→ **HOW TO COMPLETE THIS TASK**
Please state how many lines in the records below contain the word "agent", giving only the number.

→ **RECORDS FOR THE EXERCISE**
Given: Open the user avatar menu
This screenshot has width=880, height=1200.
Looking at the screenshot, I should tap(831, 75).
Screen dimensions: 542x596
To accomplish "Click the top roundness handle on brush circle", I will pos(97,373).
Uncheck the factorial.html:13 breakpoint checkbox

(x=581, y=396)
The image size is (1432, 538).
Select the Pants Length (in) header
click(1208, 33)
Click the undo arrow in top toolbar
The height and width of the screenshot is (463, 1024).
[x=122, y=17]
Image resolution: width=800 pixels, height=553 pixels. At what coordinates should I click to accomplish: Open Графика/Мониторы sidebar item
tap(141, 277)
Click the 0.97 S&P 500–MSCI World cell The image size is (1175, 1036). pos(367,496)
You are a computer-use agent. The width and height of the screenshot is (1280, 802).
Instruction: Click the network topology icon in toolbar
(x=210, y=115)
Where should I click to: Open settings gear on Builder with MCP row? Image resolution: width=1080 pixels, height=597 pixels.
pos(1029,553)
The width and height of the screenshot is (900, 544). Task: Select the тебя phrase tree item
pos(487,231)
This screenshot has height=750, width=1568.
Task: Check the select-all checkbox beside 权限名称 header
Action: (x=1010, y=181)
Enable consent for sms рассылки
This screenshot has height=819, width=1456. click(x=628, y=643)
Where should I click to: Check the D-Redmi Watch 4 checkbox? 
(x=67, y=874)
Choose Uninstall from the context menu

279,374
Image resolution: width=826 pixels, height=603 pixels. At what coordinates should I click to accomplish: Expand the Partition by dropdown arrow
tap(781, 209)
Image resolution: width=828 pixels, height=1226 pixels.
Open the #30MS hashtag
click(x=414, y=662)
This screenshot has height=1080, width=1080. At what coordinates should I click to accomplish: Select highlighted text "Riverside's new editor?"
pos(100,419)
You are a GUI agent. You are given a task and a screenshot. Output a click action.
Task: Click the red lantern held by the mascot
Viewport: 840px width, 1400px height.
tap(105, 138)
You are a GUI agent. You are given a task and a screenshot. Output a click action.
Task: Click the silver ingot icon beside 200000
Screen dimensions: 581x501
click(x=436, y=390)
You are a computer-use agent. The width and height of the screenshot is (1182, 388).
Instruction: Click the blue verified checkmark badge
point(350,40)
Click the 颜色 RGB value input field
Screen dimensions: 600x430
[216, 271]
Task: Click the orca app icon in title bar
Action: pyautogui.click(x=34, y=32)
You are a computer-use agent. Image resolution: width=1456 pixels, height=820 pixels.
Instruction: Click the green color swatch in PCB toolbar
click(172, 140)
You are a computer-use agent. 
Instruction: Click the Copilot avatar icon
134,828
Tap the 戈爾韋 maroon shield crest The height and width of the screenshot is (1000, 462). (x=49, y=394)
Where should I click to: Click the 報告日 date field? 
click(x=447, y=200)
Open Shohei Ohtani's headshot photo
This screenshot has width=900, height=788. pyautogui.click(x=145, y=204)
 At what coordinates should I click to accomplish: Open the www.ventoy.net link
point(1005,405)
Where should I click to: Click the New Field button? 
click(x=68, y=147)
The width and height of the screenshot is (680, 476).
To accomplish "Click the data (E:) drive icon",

→ **RESPONSE TO THIS TASK**
6